## PROMPT A
In the passage on conference proceedings, which article stylesheet is named as an example of a ridiculously dense one?

Because of this tradition, editors waste their time writing prefaces to such volumes, even though no one will ever read them. Authors waste time following complicated instructions15 so that the papers can be arranged in a neat table of contents, with consistent typesetting and page numbering, even though no one will ever read the articles sequentially.
For many conferences, the preparation of this useless proceedings volume is the only task that the scientific publisher does, so it is the main obstacle that prevents conferences from ditching their publisher. Even ethical publishers such as LIPIcs have to charge money for the thankless work of preparing the proceedings volume16. It seems that the only function of this "proceedings volume" may be to make the publications look more "genuine" so that they will be taken into account by citation indices, which is obviously a problem of its own.
Another problem with proceedings volumes is that they were historically books, so pages used to be scarce. This is why some fields still use ridiculously dense article stylesheets such as sig-alternate, to cram as much information as possible on one single page, at the expense of legibility. This is also the reason why there are still severe page limits on the final versions of articles, which makes researchers lose lots of time shortening sentences one by one to fit an article to the limit, and often makes articles harder to understand. Some unethical publishers even go so far as to selling extra proceeding pages at the bargain price of a few hundred dollars per extra page17. Of course, none of this makes sense now that articles hosted online.
A variation on the page limit problem is that conferences, even similar conferences in the same field (e.g., ICDT and PODS), have often not agreed on the same page limit and stylesheet. As articles rejected from one conference are often revised and resubmitted to the other, this means that researchers waste time removing or adding back content and refitting the material to the right length
This section presents problem with the peer reviewing process which is one of the hallmarks of academia.

## RECORDS FOR THE EXERCISE
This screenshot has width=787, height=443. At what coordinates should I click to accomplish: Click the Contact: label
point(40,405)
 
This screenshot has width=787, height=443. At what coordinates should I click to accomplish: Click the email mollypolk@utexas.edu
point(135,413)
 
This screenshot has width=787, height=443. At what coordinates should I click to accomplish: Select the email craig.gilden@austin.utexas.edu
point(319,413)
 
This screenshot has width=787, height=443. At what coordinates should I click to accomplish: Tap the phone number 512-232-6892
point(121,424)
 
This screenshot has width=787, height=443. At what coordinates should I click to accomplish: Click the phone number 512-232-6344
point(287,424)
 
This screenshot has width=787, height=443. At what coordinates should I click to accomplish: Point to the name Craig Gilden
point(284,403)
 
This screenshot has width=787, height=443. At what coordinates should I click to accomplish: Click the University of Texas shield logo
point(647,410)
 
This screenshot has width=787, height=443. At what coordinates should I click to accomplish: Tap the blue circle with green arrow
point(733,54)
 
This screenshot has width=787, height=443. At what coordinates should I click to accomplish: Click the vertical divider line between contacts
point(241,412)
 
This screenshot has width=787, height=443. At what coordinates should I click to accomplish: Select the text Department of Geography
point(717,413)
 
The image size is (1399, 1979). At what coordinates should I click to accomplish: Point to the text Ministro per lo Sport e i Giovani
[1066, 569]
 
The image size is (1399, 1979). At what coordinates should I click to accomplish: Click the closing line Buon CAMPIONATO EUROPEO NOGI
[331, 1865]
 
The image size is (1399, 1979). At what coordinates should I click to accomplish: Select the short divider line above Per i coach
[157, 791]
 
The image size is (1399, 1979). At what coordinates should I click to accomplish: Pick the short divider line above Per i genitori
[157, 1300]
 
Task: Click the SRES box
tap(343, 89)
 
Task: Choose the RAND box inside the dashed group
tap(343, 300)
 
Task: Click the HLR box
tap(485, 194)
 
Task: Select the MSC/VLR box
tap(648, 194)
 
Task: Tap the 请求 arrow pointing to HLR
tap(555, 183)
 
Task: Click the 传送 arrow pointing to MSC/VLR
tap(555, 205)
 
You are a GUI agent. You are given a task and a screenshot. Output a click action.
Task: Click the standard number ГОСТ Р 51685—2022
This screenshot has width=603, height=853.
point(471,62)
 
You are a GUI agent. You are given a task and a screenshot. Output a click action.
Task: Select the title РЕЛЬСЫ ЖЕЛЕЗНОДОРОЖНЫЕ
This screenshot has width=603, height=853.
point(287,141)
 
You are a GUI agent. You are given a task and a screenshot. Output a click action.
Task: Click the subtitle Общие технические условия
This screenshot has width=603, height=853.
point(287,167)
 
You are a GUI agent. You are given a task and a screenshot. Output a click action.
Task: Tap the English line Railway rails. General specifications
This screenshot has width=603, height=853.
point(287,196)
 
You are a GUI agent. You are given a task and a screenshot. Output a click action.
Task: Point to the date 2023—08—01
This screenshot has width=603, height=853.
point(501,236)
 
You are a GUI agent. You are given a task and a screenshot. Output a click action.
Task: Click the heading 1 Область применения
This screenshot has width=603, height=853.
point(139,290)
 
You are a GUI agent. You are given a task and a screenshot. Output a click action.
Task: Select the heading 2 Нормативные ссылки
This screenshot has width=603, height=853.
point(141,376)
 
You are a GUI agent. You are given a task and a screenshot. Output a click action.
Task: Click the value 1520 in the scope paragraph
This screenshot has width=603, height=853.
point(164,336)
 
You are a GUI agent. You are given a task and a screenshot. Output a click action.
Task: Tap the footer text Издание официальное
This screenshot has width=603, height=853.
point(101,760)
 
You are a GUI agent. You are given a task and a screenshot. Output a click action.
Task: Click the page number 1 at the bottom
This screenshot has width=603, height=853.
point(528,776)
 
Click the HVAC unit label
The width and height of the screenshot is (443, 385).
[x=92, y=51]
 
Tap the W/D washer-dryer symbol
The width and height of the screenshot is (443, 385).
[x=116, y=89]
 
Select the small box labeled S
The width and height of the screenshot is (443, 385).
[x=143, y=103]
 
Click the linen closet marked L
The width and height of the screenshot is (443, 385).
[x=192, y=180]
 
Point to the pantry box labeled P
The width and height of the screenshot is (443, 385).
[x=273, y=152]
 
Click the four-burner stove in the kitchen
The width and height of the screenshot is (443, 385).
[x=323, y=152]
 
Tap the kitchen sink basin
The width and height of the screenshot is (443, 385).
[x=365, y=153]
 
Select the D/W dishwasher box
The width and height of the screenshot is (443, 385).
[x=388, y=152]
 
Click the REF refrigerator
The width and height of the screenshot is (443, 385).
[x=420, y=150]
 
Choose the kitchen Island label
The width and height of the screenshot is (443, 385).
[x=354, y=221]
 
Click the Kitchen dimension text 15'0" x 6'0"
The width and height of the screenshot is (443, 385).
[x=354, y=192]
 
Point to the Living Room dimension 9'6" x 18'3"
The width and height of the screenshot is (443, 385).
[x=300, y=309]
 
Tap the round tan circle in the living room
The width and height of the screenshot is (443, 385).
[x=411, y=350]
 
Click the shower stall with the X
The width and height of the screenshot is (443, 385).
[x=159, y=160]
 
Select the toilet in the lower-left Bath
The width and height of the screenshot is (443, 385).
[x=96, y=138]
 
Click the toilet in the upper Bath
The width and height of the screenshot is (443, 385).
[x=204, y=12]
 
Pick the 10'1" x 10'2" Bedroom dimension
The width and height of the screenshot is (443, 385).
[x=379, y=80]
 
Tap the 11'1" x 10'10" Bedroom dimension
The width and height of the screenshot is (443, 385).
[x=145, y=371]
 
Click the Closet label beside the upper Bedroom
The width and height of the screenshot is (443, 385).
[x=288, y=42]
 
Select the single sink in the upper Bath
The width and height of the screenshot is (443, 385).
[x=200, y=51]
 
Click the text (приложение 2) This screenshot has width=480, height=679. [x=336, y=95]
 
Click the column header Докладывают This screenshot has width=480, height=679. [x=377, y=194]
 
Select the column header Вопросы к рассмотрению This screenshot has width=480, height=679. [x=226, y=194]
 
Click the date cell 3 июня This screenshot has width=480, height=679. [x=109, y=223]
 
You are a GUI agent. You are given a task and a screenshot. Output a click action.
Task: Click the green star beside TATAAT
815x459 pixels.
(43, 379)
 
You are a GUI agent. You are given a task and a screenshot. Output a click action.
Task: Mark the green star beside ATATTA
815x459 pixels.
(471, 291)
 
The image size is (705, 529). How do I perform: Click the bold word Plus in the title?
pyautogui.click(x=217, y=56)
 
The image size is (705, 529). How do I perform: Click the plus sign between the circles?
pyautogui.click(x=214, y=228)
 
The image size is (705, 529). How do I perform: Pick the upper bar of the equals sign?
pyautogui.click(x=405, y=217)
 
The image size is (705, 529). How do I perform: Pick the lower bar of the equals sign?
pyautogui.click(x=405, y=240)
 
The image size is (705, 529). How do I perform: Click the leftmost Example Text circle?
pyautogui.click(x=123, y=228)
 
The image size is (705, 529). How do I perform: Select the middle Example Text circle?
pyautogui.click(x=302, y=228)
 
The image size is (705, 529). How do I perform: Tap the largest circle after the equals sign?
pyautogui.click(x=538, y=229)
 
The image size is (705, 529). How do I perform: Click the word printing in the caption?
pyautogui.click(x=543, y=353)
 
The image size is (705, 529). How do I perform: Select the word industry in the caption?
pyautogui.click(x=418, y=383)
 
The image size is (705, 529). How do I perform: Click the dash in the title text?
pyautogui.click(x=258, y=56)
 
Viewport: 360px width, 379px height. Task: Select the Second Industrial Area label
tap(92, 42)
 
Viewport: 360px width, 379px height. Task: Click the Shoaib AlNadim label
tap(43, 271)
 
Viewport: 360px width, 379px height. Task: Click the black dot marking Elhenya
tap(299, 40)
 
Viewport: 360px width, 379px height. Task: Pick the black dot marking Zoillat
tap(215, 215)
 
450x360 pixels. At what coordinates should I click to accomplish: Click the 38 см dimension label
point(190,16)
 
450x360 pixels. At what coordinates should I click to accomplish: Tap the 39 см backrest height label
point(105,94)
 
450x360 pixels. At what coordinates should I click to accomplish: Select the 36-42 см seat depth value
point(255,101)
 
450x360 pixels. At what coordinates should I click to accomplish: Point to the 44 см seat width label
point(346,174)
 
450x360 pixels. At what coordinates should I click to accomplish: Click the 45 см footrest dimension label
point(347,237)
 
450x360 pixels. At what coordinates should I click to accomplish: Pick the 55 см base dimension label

## PROMPT B
Reproduce only the entries between the lines holding "Tap the round tan circle in the living room" and "Click the text", inclusive. Keep each request unchanged, and rescale every coordinate in the answers by 0.55, rounding to whole numbers with halves going up.

## TASK RESULT A
sig-alternate

## TASK RESULT B
Tap the round tan circle in the living room
The width and height of the screenshot is (443, 385).
[x=226, y=193]
 
Click the shower stall with the X
The width and height of the screenshot is (443, 385).
[x=87, y=88]
 
Select the toilet in the lower-left Bath
The width and height of the screenshot is (443, 385).
[x=53, y=76]
 
Click the toilet in the upper Bath
The width and height of the screenshot is (443, 385).
[x=112, y=7]
 
Pick the 10'1" x 10'2" Bedroom dimension
The width and height of the screenshot is (443, 385).
[x=208, y=44]
 
Tap the 11'1" x 10'10" Bedroom dimension
The width and height of the screenshot is (443, 385).
[x=80, y=204]
 
Click the Closet label beside the upper Bedroom
The width and height of the screenshot is (443, 385).
[x=158, y=23]
 
Select the single sink in the upper Bath
The width and height of the screenshot is (443, 385).
[x=110, y=28]
 
Click the text (приложение 2) This screenshot has width=480, height=679. [x=185, y=52]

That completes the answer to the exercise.